Question

Currently, the demand equation for necklaces is Q = 30 – 4P. The current price is $10 per necklace. Is this the best price to charge in order to maximize revenues? If not, what is?

Solve for the best price to charge in order to maximize revenues. Show any steps or processes used to reach the answer above. Explain your process as though you are teaching the concept to a student who is a beginner in economics.

Answer 1

Revenue maximization is a theoretical idea that any firms follow to earn maximum revenue by selling the product at a certain cost. Here our objective is to find out that per unit cost of the product for which the firm will earn maximum revenue. Revenue will be maximized at that price when marginal revenue will be zero which means there will be no extra money by selling one unit of extra product.
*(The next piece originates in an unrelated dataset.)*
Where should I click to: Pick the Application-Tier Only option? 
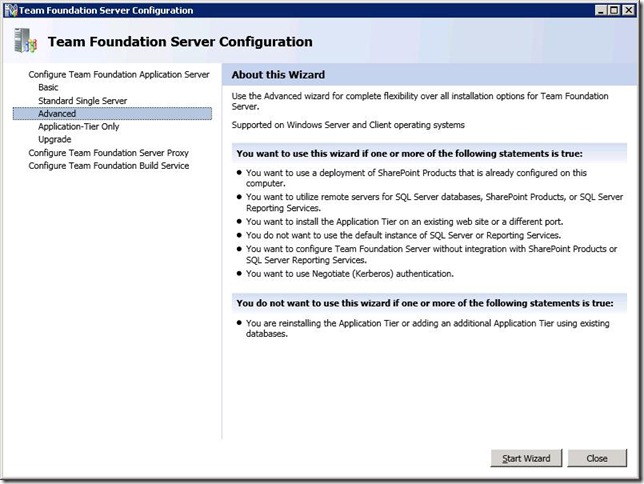click(x=79, y=127)
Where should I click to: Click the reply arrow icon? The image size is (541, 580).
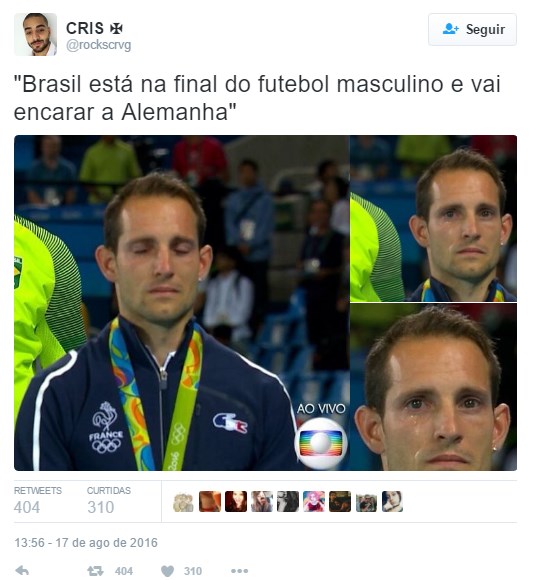click(x=23, y=571)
If marginal revenue is positive then the firm will continue earning revenue by selling extra unit of the product thus when MR is zero the revenue is maximized . Here the demand function is Q=30-4P and price is P thus

Total Revenue= (30-4P)*P = 30P-4P²

Marginal Revenue = 30-8P Taking P=10 we have MR= -50

here at price $10 per necklace the marginal revenue is negative means firm is running in loss right now there is negative profit and negative revenue

Thus revenue maximizing price will be; 30-8P=0 ; P=3.75

Here at Q₀ MR=0 thus revenue is maximum and at the AR curve P₀ is the price at which revenue is maximum.